WORK ITEM:
An exact transcript is needed of the material below, beginning at the line that contains "Descripción [tab] (41, 804)" and continuing through its last line; nothing else should appear.

RECORDED DATA:

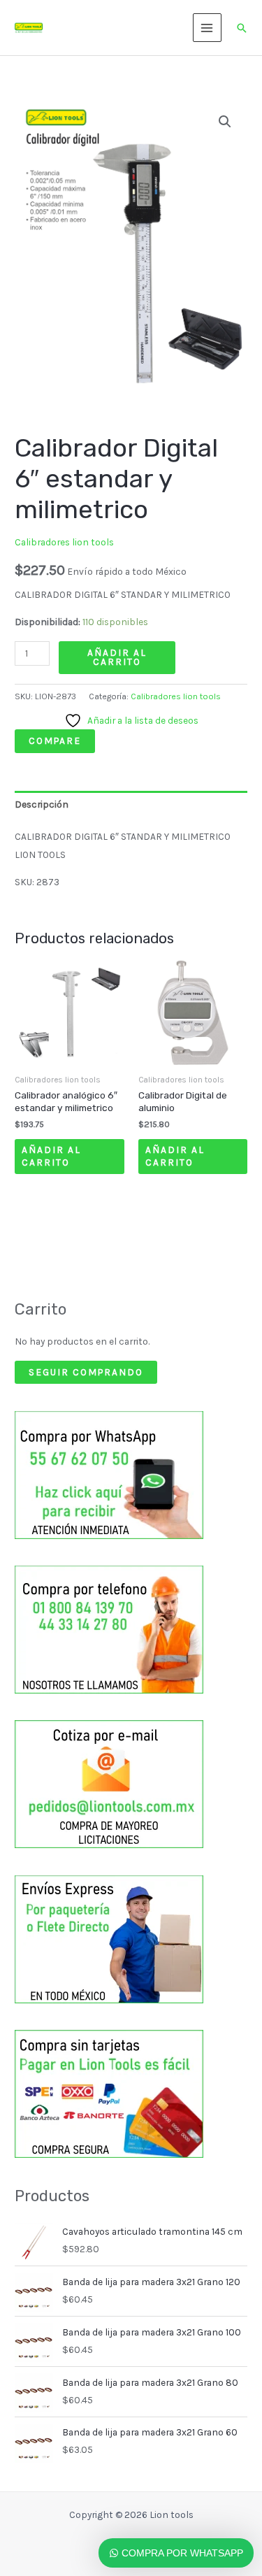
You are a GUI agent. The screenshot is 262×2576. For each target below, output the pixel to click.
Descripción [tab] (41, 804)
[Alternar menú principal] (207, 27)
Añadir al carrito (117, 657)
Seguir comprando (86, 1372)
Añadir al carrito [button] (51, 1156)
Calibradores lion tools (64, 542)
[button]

OUTPUT FOR THIS EXERCISE:
Descripción [tab] (41, 804)
[Alternar menú principal] (207, 27)
Añadir al carrito (117, 657)
Seguir comprando (86, 1372)
Añadir al carrito [button] (51, 1156)
Calibradores lion tools (64, 542)
[button]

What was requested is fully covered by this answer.